» **WORK TO BE COMPLETED**
An exact copy of all the data below is needed, without its pictures.

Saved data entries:
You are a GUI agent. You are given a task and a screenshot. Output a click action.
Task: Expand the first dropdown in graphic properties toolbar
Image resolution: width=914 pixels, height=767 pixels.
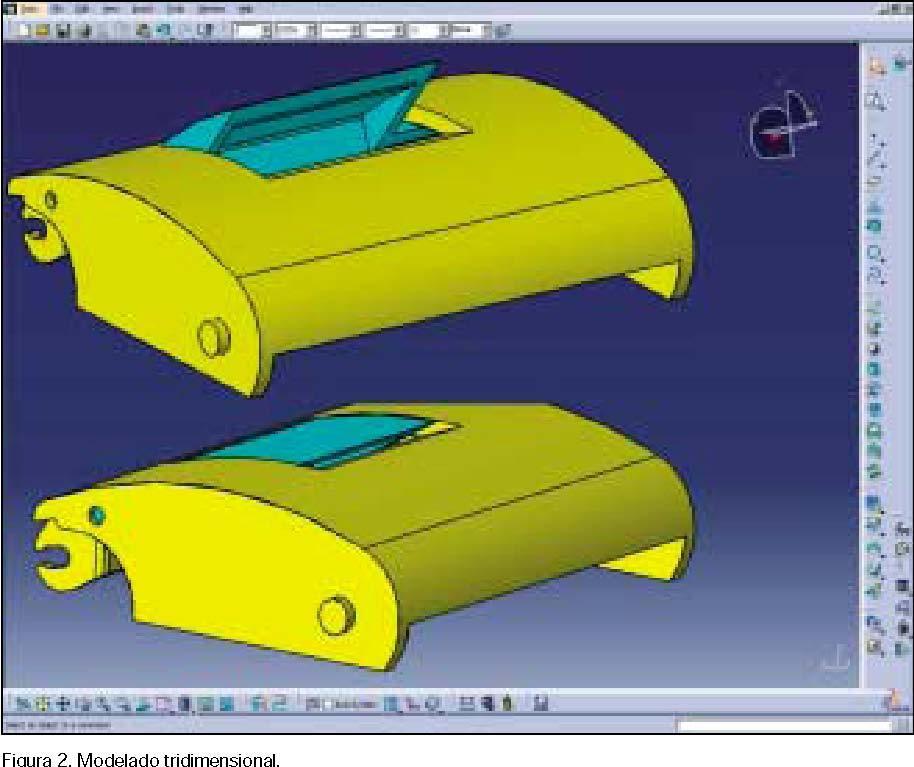(x=266, y=30)
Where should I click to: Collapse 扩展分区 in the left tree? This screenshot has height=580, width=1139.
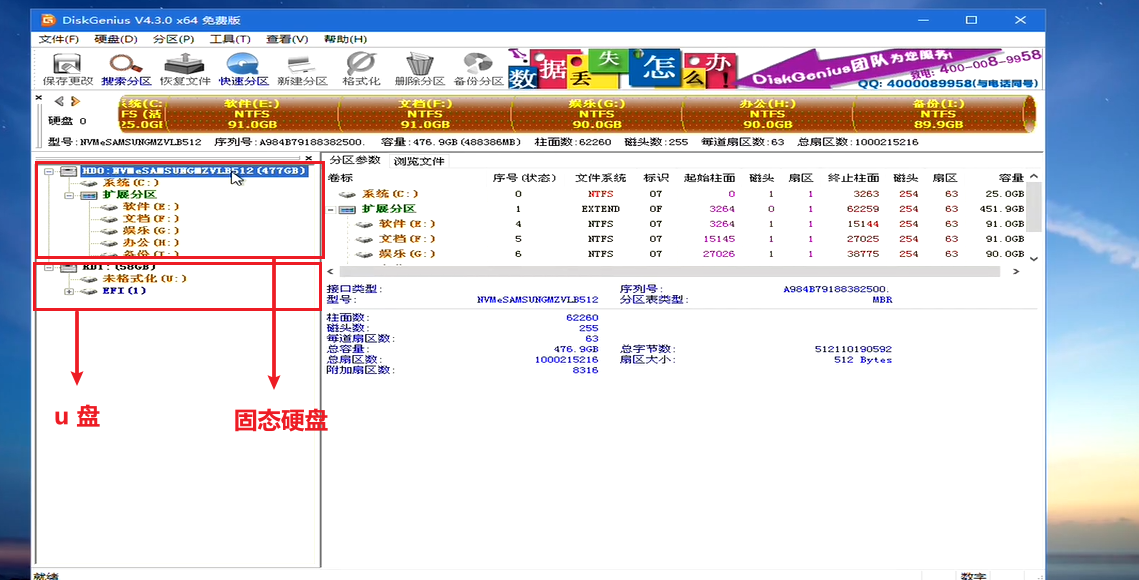click(x=68, y=195)
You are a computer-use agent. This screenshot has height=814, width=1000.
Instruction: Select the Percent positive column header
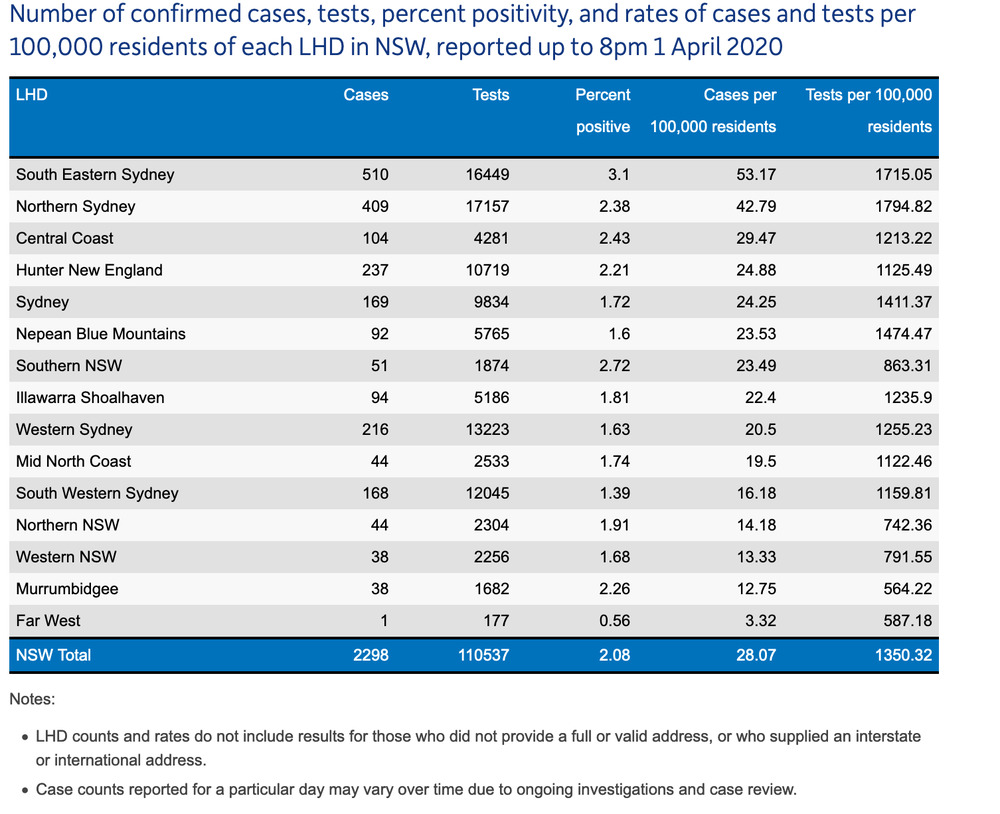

» **YOUR RESPONSE**
You are a GUI agent. You are given a task and a screenshot. Output a click action.
Task: Expand the first dropdown in graphic properties toolbar
Image resolution: width=914 pixels, height=767 pixels.
(x=266, y=30)
Where should I click to: Collapse 扩展分区 in the left tree? This screenshot has height=580, width=1139.
click(x=68, y=195)
You are a computer-use agent. This screenshot has height=814, width=1000.
Instruction: Select the Percent positive column header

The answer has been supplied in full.